── Material provided ──

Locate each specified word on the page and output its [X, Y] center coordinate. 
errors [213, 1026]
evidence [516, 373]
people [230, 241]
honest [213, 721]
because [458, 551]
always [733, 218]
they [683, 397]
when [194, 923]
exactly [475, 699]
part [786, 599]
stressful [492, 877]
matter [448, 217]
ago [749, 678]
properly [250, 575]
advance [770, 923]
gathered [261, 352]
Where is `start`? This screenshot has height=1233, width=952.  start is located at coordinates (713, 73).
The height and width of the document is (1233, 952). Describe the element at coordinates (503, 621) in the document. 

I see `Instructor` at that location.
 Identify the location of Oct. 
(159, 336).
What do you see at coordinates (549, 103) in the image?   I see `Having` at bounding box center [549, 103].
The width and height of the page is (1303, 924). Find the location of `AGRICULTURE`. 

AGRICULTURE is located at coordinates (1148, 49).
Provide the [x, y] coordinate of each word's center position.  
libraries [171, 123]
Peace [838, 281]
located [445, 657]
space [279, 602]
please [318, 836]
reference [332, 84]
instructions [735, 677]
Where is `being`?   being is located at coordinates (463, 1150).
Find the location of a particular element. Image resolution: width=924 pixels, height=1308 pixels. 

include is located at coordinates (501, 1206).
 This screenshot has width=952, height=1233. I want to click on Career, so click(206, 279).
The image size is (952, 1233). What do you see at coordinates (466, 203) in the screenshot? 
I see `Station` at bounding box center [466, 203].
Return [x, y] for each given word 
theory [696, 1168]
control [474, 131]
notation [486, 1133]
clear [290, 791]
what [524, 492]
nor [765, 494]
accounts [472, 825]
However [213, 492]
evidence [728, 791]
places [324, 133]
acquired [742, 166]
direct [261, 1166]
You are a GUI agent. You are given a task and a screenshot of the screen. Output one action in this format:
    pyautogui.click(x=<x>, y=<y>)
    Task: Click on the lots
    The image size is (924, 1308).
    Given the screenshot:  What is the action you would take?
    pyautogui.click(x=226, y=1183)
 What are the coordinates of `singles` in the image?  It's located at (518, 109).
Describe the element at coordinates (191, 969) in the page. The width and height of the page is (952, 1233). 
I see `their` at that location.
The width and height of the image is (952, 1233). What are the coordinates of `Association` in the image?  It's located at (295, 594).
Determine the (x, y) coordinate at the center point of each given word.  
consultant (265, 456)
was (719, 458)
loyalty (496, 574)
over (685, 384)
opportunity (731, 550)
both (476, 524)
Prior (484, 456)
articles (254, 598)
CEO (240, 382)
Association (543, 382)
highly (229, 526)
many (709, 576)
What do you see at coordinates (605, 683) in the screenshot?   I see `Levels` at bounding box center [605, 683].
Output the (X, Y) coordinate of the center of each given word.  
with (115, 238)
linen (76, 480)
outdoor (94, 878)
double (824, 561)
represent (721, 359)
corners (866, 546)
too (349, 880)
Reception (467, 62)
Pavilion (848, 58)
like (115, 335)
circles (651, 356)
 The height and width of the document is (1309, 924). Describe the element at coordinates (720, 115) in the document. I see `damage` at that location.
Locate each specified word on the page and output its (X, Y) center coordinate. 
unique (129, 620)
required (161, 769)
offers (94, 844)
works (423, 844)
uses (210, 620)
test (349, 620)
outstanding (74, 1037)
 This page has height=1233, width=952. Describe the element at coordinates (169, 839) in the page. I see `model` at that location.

───

Reproduce these lines exactly as they appear.

Locate each specified word on the page and output its [X, Y] center coordinate. 
errors [213, 1026]
evidence [516, 373]
people [230, 241]
honest [213, 721]
because [458, 551]
always [733, 218]
they [683, 397]
when [194, 923]
exactly [475, 699]
part [786, 599]
stressful [492, 877]
matter [448, 217]
ago [749, 678]
properly [250, 575]
advance [770, 923]
gathered [261, 352]
Where is `start`? This screenshot has height=1233, width=952.  start is located at coordinates (713, 73).
The height and width of the document is (1233, 952). Describe the element at coordinates (503, 621) in the document. 

I see `Instructor` at that location.
 Identify the location of Oct. 
(159, 336).
What do you see at coordinates (549, 103) in the image?   I see `Having` at bounding box center [549, 103].
The width and height of the page is (1303, 924). Find the location of `AGRICULTURE`. 

AGRICULTURE is located at coordinates (1148, 49).
Provide the [x, y] coordinate of each word's center position.  
libraries [171, 123]
Peace [838, 281]
located [445, 657]
space [279, 602]
please [318, 836]
reference [332, 84]
instructions [735, 677]
Where is `being`?   being is located at coordinates (463, 1150).
Find the location of a particular element. Image resolution: width=924 pixels, height=1308 pixels. 

include is located at coordinates (501, 1206).
 This screenshot has width=952, height=1233. I want to click on Career, so click(206, 279).
The image size is (952, 1233). What do you see at coordinates (466, 203) in the screenshot? 
I see `Station` at bounding box center [466, 203].
Return [x, y] for each given word 
theory [696, 1168]
control [474, 131]
notation [486, 1133]
clear [290, 791]
what [524, 492]
nor [765, 494]
accounts [472, 825]
However [213, 492]
evidence [728, 791]
places [324, 133]
acquired [742, 166]
direct [261, 1166]
You are a GUI agent. You are given a task and a screenshot of the screen. Output one action in this format:
    pyautogui.click(x=<x>, y=<y>)
    Task: Click on the lots
    The image size is (924, 1308).
    Given the screenshot:  What is the action you would take?
    pyautogui.click(x=226, y=1183)
 What are the coordinates of `singles` in the image?  It's located at (518, 109).
Describe the element at coordinates (191, 969) in the page. The width and height of the page is (952, 1233). 
I see `their` at that location.
The width and height of the image is (952, 1233). What are the coordinates of `Association` in the image?  It's located at (295, 594).
Determine the (x, y) coordinate at the center point of each given word.  
consultant (265, 456)
was (719, 458)
loyalty (496, 574)
over (685, 384)
opportunity (731, 550)
both (476, 524)
Prior (484, 456)
articles (254, 598)
CEO (240, 382)
Association (543, 382)
highly (229, 526)
many (709, 576)
What do you see at coordinates (605, 683) in the screenshot?   I see `Levels` at bounding box center [605, 683].
Output the (X, Y) coordinate of the center of each given word.  
with (115, 238)
linen (76, 480)
outdoor (94, 878)
double (824, 561)
represent (721, 359)
corners (866, 546)
too (349, 880)
Reception (467, 62)
Pavilion (848, 58)
like (115, 335)
circles (651, 356)
 The height and width of the document is (1309, 924). Describe the element at coordinates (720, 115) in the document. I see `damage` at that location.
Locate each specified word on the page and output its (X, Y) center coordinate. 
unique (129, 620)
required (161, 769)
offers (94, 844)
works (423, 844)
uses (210, 620)
test (349, 620)
outstanding (74, 1037)
 This page has height=1233, width=952. Describe the element at coordinates (169, 839) in the page. I see `model` at that location.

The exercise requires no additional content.